Thursday, December 27, 2018

Trump's surprise troop visit sparks criticism in Iraq

US President Donald Trump and First Lady Melania Trump pose for pictures with members of the US military.
President Donald Trump's lightning Christmas visit with US troops in Iraq has triggered questions and criticism in a country deeply divided over Washington's influence since the 2003 US invasion.

The Wednesday visit, Trump's first with US troops in a conflict zone since he took office two years ago, came days after a shock decision to pull all American troops from neighbouring Syria.

No visit to PM?
Trump's trip was veiled in such secrecy there was speculation that Iraqi authorities had not been informed, and the US leader did not meet with Iraqi officials.

There were no face-to-face talks between Trump and Iraqi Prime Minister Adel Abdel Mahdi due to “differing views on how to organise the meeting”, Iraqi authorities said in a statement.

The two leaders instead spoke over the phone, the statement added.

In Iraqi media, rumours abounded that Trump had asked Abdel Mahdi to meet him at the military base but the premier declined.

“What was supposed to pass for a face-saving story — that Trump refused to meet the PM in Baghdad insisting that the meeting take place at the Ain Al-Asad base — was viewed by many Iraqis as further proof of Trump's contempt for Iraq,” said Fanar Haddad, an Iraq expert at the National University of Singapore's Middle East Institute.

“The excuse made the initial infraction all the worse,” said Haddad.

Former prime minister Haider al-Abadi said the way in which Trump visited Iraq was “not commensurate with diplomatic norms and relations with sovereign states”.

“Dealing with Iraq and its sovereignty in this way will harm Iraqi-US relations,” he said.

Why now?
Trump's visit follows his surprise decision to withdraw all 2,000 American troops in neighbouring Syria and half of the 14,000 US soldiers deployed in Afghanistan to fight the Taliban.

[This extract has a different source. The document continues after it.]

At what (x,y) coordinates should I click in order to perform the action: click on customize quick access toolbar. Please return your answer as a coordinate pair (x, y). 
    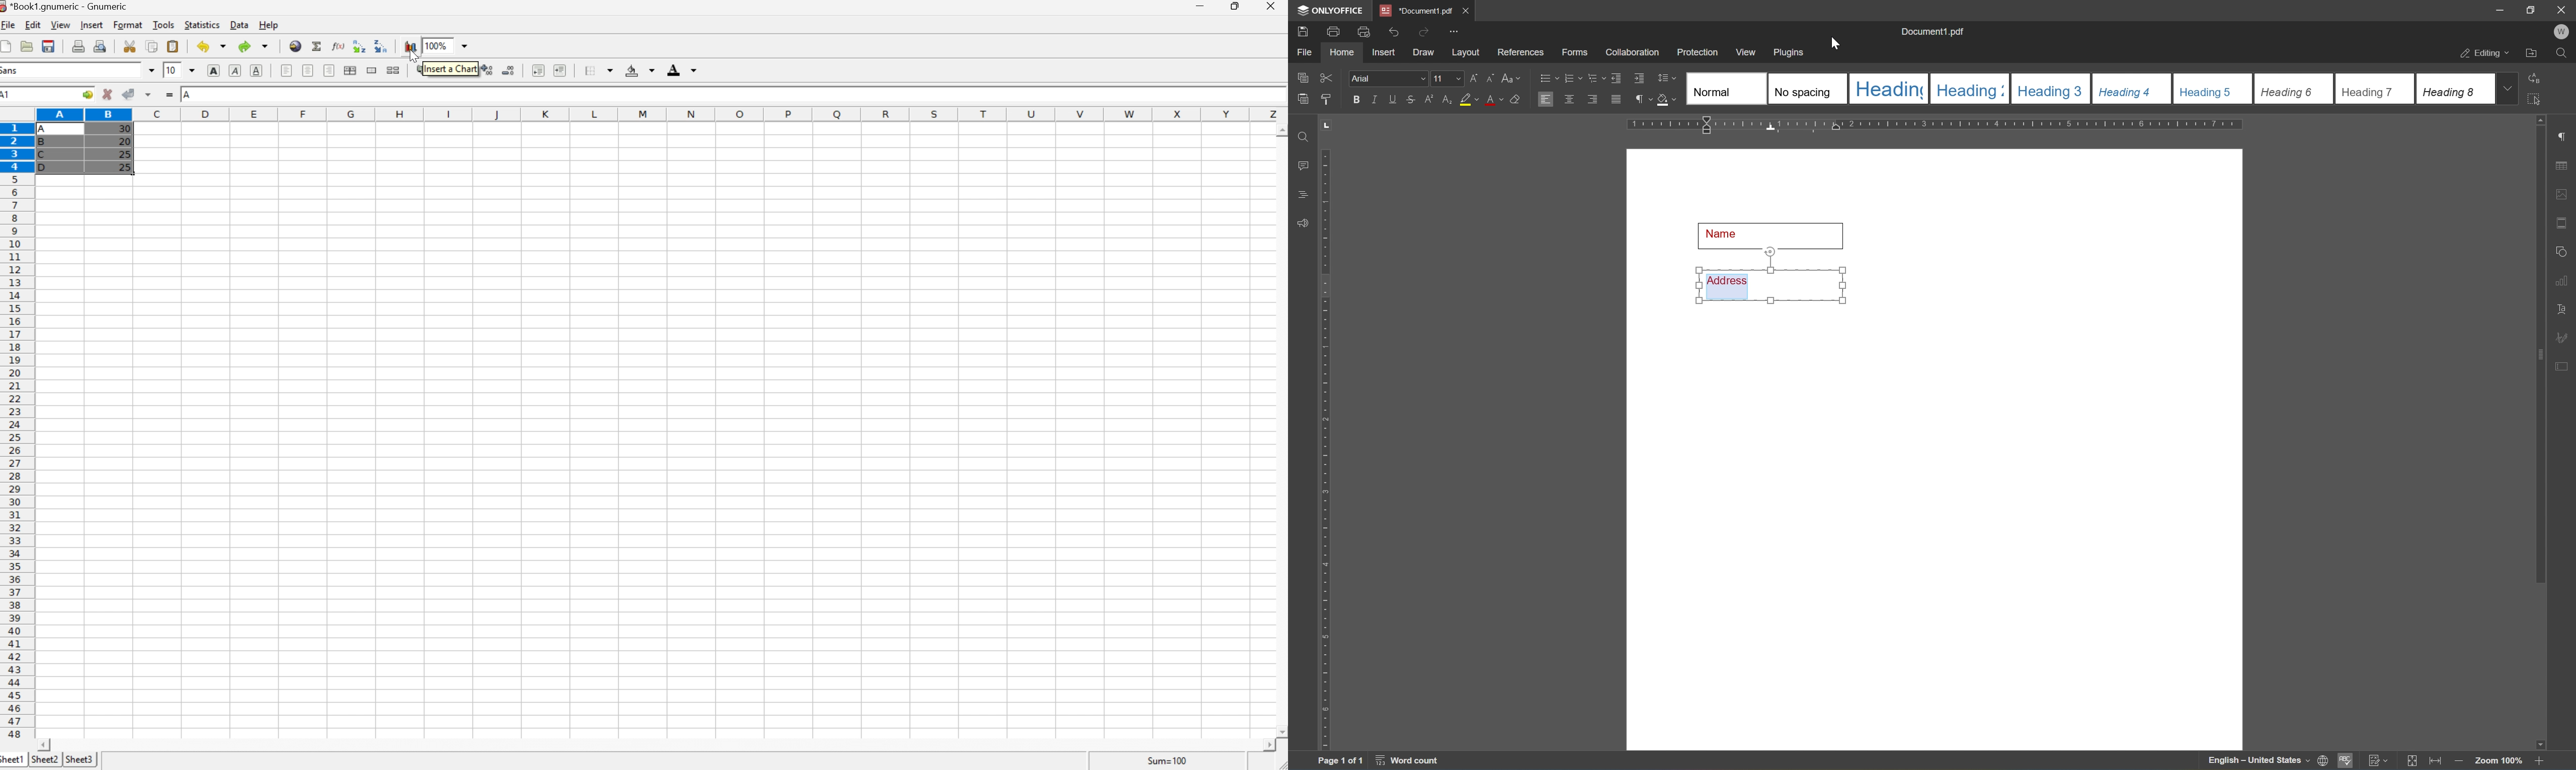
    Looking at the image, I should click on (1454, 31). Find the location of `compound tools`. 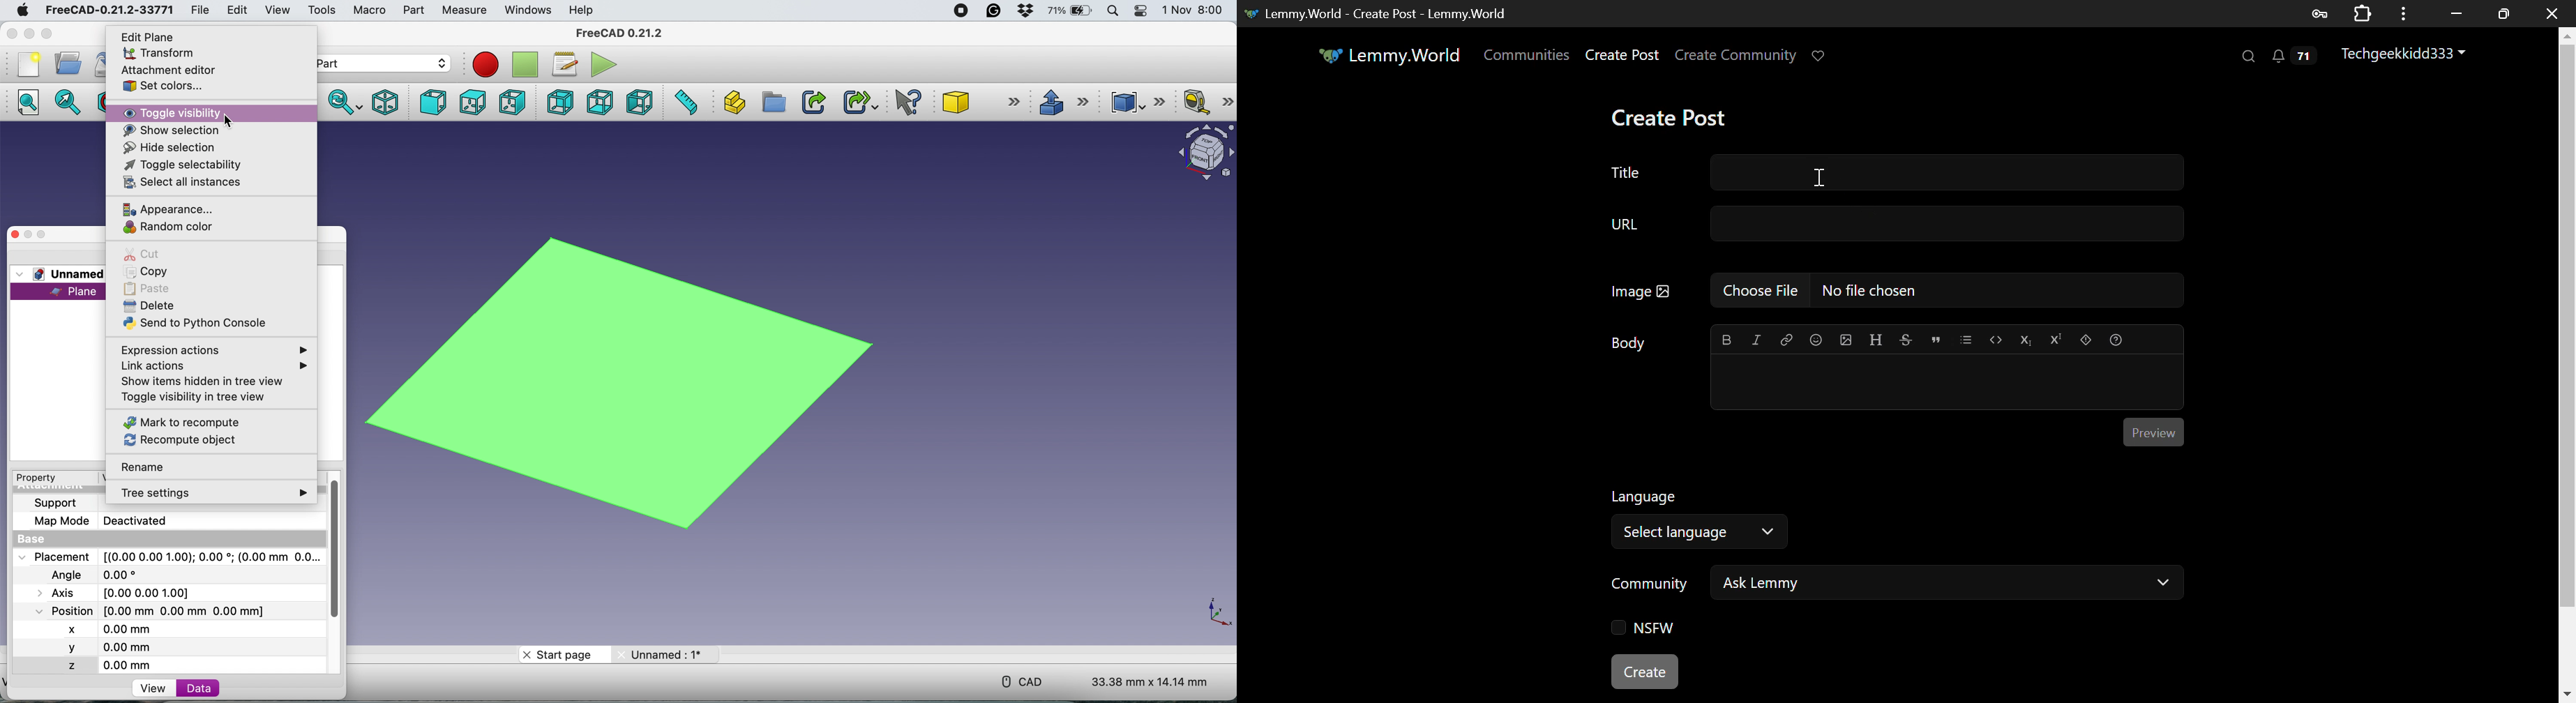

compound tools is located at coordinates (1141, 99).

But Trump stressed during his visit that he had no intention of pulling troops out of Iraq, which he said could be used as a future base “if we wanted to do something in Syria”.

“I think the visit will reassure those fearing that US policy in Iraq will go the way of its policy in Syria,” said Haddad.

Trump has made disentangling the US from its wars a priority since his 2016 election. The US “cannot continue to be the policeman of the world”, he told troops at the Iraqi base.

But Iraq is a special case, according to Iraqi political analyst Hisham al-Hashemi.

“Iraq is important because of its strategic location. The presence of US forces reassures both Jordan and Saudi Arabia, and strikes a balance between the Kurds and Turkey and the Turkish, Iranian, Iraqi triangle,” he said.

The US military presence in Iraq also aids “Israel's desire to block the Tehran-Beirut route” and helps offset Iran's strengthening presence in the region, he said.

Iraqi political scene?
Relations between Iraq and the US have seen sizeable shifts since the 2003 US invasion and the overthrow of longtime ruler Saddam Hussein.

The US military presence was largely unwelcome for years, until Washington created the international coalition to defeat IS in 2014 and helped erase the militants' “caliphate”.

But Iran's growing influence in the country has worked to diminish pro-US sentiments and pro-Tehran groups now make up a key bloc in the Iraqi parliament.

Those groups were angered by Trump's visit.

The Iran-backed Harakat al-Nujaba said the presence of US forces in Iraq was a “violation of the country's sovereignty” and it was “now the duty of the government to expel American forces”.

“Trump's disrespect of Iraq's sovereignty will not go unpunished,” it said, adding it would “not allow Iraq to be a base used to threaten other countries”.

The head of the pro-Iran Asaib Ahl al-Haq group, Qais al-Khazali, tweeted that “Trump's visit to a US military base without regard for diplomatic norms reveals the reality of the American project in Iraq”.

The Iraqi response, he said, “would be the parliament's decision to remove your military forces” unilaterally. “If you don't withdraw, we have the experience and the ability to remove them in another way,” he added.

With Abdel Mahdi still struggling to fill key ministerial positions months after his appointment, analyst Hashemi said the “axis close to Iran will seek a parliamentary vote on a timeline for an American pullout from Iraq”.

These groups and their respective militias play a major role in maintaining security across much of Iraq, especially along the border with Syria.

Hashemi said Trump's “disregard for his allies is straining the relationship between Abdel Mahdi and the Iraqi political forces”.

Trump's ignorance of Iraq's tenuous political scene, he said, may “open the doors for resistance against the American presence in Iraq again”.